Board members concurred with a Burbank Police report that stated
the bar and nightclub is putting a strain on police services.
“What we’re trying to do is prevent a homicide,” Capt. Ed Skavarna
said. “We do not like the situation, and do not want it to stay as it
The nightclub has been under scrutiny since May, when police
officials began billing Gitana for service calls beyond the three per
month allowed under its conditional-use permit.
Gitana was billed $6,779 for 63 excessive calls from October
through May, including some for fights that required more than a
dozen officers and the police helicopter. The bills have yet to be
paid, restaurant officials said.
Several representatives of the nightclub at 260 E. Magnolia spoke
on behalf of the establishment at the Monday meeting. They said
police officials had not told them the number of calls was considered
excessive until the billing process began. Owner Jackie Deleon said
many of the calls being attributed to Gitana actually happened
outside the facility.
“We don’t have problems inside,” she said. “All the problems are
in the parking lot and some in the patio.”

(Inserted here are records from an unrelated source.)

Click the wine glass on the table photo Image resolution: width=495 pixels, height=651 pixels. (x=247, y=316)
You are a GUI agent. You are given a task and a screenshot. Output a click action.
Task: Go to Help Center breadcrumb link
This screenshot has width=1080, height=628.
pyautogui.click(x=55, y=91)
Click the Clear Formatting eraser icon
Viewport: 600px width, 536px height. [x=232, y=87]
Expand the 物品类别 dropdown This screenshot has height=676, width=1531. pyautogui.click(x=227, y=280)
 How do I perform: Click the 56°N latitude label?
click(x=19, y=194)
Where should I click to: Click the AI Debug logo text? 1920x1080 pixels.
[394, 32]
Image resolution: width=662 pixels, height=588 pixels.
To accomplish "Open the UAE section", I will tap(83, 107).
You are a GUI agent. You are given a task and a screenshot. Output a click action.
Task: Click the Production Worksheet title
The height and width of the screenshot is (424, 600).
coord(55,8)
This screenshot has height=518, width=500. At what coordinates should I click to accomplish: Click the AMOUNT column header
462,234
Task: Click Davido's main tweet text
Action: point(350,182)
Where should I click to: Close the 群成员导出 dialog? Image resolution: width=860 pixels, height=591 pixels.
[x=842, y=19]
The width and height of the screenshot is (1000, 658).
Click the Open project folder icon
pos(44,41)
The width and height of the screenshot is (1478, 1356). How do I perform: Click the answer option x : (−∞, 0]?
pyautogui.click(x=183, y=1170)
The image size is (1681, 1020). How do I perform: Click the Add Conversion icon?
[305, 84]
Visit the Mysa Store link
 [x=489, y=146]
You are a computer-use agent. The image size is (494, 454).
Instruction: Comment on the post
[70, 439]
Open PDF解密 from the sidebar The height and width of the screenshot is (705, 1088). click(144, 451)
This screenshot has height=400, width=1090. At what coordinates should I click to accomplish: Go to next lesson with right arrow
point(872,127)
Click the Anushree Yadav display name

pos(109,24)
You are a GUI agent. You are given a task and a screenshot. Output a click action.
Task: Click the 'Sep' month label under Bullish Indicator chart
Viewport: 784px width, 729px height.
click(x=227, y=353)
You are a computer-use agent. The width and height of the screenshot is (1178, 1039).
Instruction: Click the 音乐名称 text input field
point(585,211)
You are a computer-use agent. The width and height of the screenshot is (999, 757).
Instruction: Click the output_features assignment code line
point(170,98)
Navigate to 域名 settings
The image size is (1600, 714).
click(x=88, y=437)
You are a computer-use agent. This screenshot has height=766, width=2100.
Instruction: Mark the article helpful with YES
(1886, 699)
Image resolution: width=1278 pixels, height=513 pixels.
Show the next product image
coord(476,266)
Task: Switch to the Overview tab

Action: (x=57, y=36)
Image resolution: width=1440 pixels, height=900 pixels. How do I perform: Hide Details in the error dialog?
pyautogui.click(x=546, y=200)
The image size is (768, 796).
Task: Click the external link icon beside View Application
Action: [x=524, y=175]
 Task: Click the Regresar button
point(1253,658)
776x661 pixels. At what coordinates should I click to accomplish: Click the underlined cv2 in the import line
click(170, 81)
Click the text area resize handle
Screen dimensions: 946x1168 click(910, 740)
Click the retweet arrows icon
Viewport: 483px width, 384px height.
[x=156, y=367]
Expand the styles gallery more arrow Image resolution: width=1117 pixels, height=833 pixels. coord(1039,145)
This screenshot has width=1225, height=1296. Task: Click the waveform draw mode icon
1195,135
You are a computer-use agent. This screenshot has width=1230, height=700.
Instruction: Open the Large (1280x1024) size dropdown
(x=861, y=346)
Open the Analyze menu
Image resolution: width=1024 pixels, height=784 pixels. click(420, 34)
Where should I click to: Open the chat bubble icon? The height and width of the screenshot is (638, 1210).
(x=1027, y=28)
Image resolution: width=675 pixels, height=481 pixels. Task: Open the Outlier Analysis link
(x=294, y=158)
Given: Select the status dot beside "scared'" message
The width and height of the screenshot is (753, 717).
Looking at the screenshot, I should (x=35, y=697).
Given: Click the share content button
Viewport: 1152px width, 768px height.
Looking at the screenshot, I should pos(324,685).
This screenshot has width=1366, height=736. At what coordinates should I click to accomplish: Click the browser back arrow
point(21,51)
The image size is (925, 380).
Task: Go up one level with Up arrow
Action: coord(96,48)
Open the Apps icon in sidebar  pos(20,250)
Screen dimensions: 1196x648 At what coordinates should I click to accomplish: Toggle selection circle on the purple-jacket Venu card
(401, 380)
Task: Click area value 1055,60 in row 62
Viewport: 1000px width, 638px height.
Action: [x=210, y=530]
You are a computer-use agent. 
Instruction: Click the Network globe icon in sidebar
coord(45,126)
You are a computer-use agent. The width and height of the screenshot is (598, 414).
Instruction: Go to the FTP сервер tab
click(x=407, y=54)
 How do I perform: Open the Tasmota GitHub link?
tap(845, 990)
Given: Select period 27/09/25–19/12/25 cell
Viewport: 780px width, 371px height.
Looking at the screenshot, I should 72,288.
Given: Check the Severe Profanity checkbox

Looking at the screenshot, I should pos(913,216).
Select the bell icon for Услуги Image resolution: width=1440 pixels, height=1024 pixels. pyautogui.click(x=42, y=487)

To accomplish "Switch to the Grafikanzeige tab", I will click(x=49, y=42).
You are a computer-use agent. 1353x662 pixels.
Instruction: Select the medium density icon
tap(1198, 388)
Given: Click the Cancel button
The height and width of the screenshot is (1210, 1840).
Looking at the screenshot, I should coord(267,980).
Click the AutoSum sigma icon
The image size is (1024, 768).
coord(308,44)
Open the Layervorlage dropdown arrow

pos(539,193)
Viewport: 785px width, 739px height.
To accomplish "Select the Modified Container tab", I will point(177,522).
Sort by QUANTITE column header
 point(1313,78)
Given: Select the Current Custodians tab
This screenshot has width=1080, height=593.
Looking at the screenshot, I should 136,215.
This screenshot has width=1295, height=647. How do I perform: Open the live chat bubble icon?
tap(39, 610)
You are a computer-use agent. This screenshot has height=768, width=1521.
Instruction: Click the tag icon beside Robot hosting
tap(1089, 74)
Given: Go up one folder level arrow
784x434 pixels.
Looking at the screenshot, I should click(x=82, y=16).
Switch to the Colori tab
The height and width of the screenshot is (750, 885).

Gitana officials said they have responded to police concerns by
increasing security and have reduced the number of calls for service.
Police reported six incidents related to Gitana in June and three so
far in July.
Skavarna said the operators of Gitana have communicated regularly
with police, but the nightclub still attracts a clientele that causes
more problems than other local drinking establishments.
“They’ve done the things we’ve asked them to do, but the problems
continue,” he said. “I believe it has to do with the kind of folks
the location is attracting.”
Planning board members rejected the notion that incidents outside
of the nightclub were caused by other businesses in the area, and
member Mitchell Thomas said the operators should have known there was
a problem as soon as large fights began occurring.
“If you didn’t know you had a problem and needed the police
department to inform you of that, I don’t think you know how to run
your business,” he said.
The council is expected to consider whether to revoke Gitana’s
permit sometime in September, city officials said.